Gorgonzola is a very ancient cheese. Some say Gorgonzola was first produced in the town of Gorgonzola, near Milan, in the year 879 AD; some other say that it was first produced in Pasturo in the province of Lecco, a great cheese-making area for centuries due to the presence of excellent natural caves where the average temperature is constantly between 6°C and 12°C.

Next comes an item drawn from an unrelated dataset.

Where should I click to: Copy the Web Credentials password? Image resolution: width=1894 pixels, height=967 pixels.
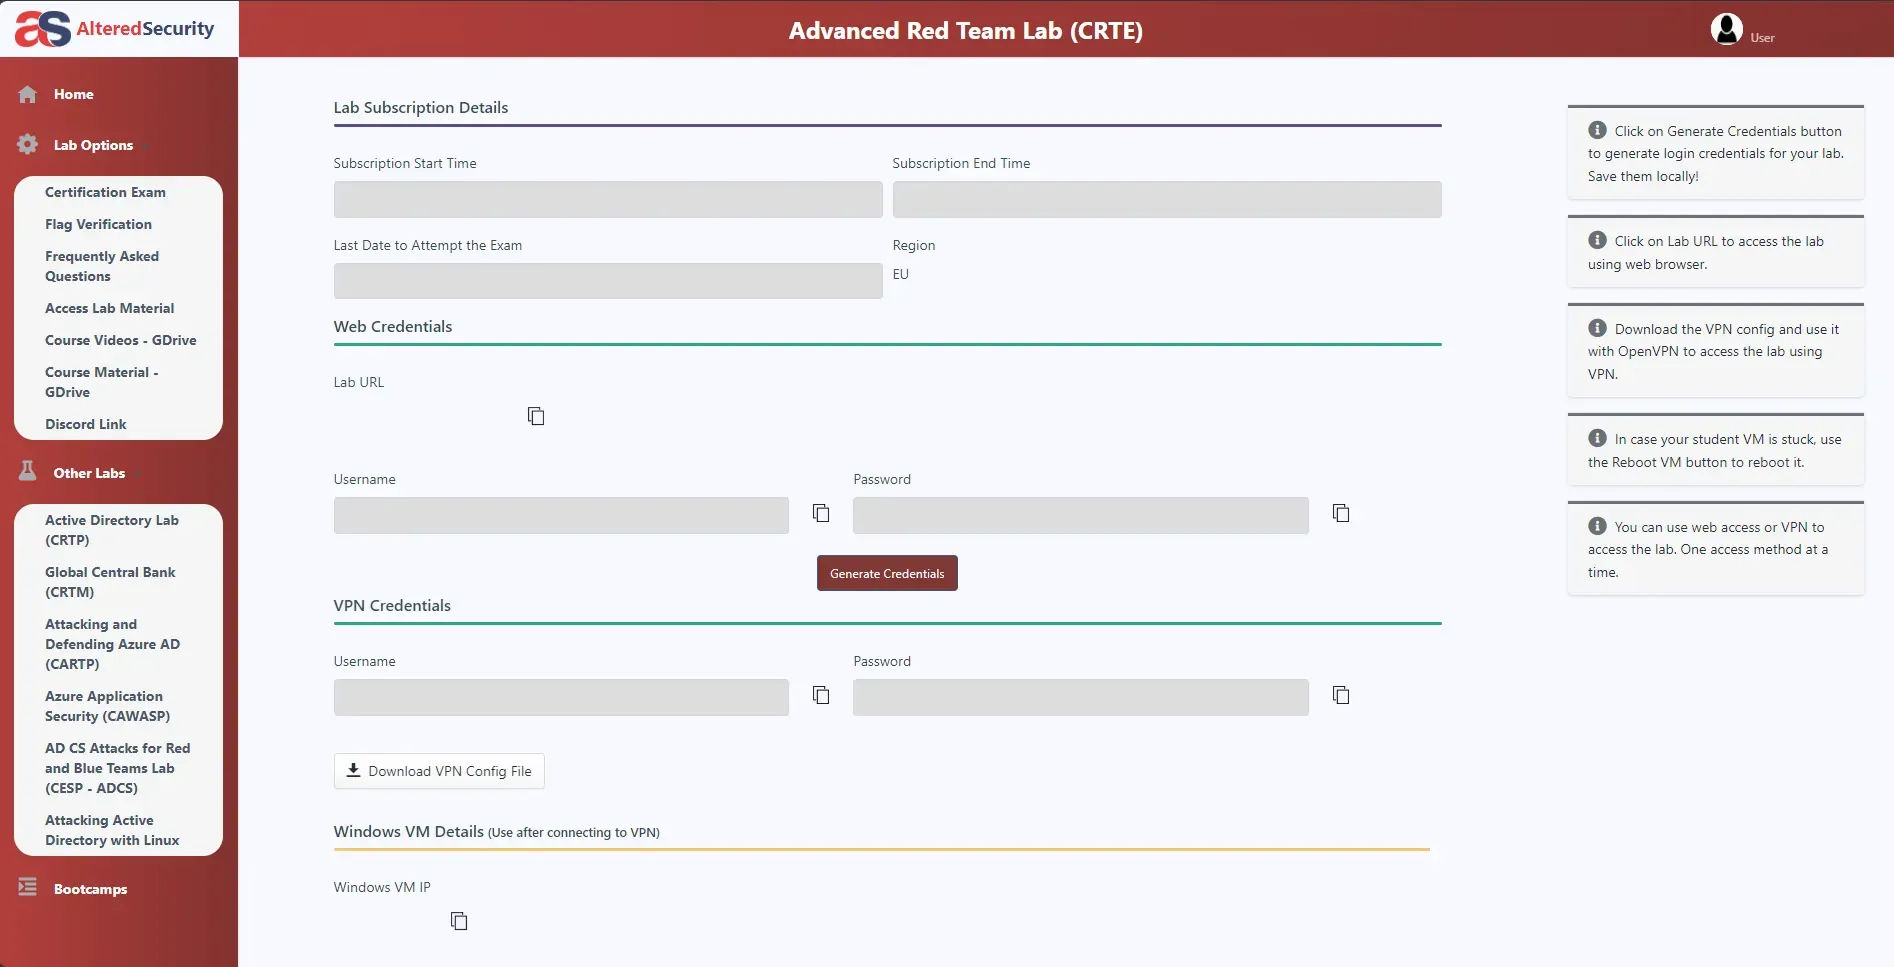coord(1340,513)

In any case, the town of Gorgonzola remained the most famous place, although it was not the main production or trade centre for various centuries. In fact, the real Gorgonzola's first name was "stracchino di Gorgonzola", later better defined with the synonym "green stracchino". Since the beginning of the 20th Century, the success of Gorgonzola cheese has been growing, especially abroad: approximately 30% (13,000 tons) is exported. Germany and France are the main consumer countries, absorbing more than 50% of overall export. Switzerland, United Kingdom, The Netherlands, Scandinavian countries, and Spain follow in Europe; then, USA and Canada. Significant signals also come from the Far East and Australia: Japan and China are the countries where Italian cheeses are most successful. In particular, Gorgonzola cheese consumption has grown from a few dozen tons imported until the 1990s to over 400 tons recently.
Only with the G
Gorgonzola rounds are marked at the origin on both flat faces. Consumers may recognise the cheese when they buy it by the G brand printed on the aluminium sheet wrapping the cheese, which is exclusively assigned to the producers authorised by the Consortium.

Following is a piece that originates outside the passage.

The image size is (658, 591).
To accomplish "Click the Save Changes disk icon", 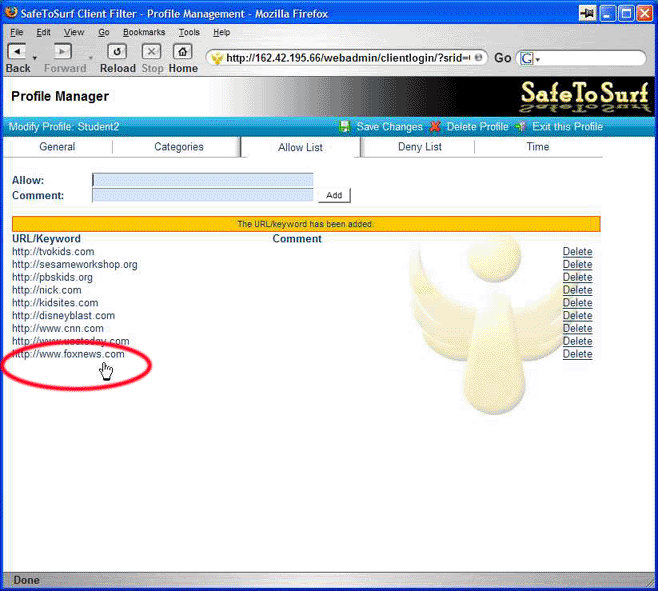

By law and tradition, Gorgonzola cheese production is allowed in only two Italian regions and only the following provinces: Novara, Vercelli, Cuneo, Biella, Verbano Cusio Ossola, and the area of Casale Monferrato for Piedmont region, and Bergamo, Brescia, Como, Cremona, Lecco, Lodi, Milano, Monza, Pavia, and Varese for Lombardy region. Only milk produced in such provinces may be used to produce and grant Gorgonzola cheese a DOP certification.
Gorgonzola cheese is creamy and soft, with a peculiar, typical taste. Soft gorgonzola cheese is slightly spicy; spicy gorgonzola, whose curd is more blue-veined, is thicker and more crumbly.
Extremely rich in minerals and vitamins, Gorgonzola cheese has a significant content in proteins and a moderate fat content compared with other cheeses. As Gorgonzola cheese is "live" food, whose maturation never ends, it is recommended to buy reasonable quantities that can be consumed within a few days. Spicy Gorgonzola can be preserved longer without changing its characteristics, as compared with soft Gorgonzola.
It should be preserved with care to keep pleasant its aromas and tastes, but always in the fridge. Many people do not keep Gorgonzola in the cheese container, as they are afraid that its typical smell may be transferred to other cheese. A simple recommended solution is to remove the crust and wrap Gorgonzola, without its crust, in aluminium or keep it in special taste-saving containers, if it is purchased in these containers; its crust is often the cause of its penetrating and not always pleasant smell.
Before consumption, it is recommended that you keep Gorgonzola at room temperature for at least 30 minutes so that its organoleptic characteristics are enhanced and its maximum tastiness reached.
Gorgonzola cheese is good to prepare both simple and complex recipes, and excellent sauces and tasty creams, adding butter or cream, which are ideal for pasta or rice dishes or tasty potato gnocchi. This is also a way to use gorgonzola when it was left in the fridge for too long and its taste is too strong.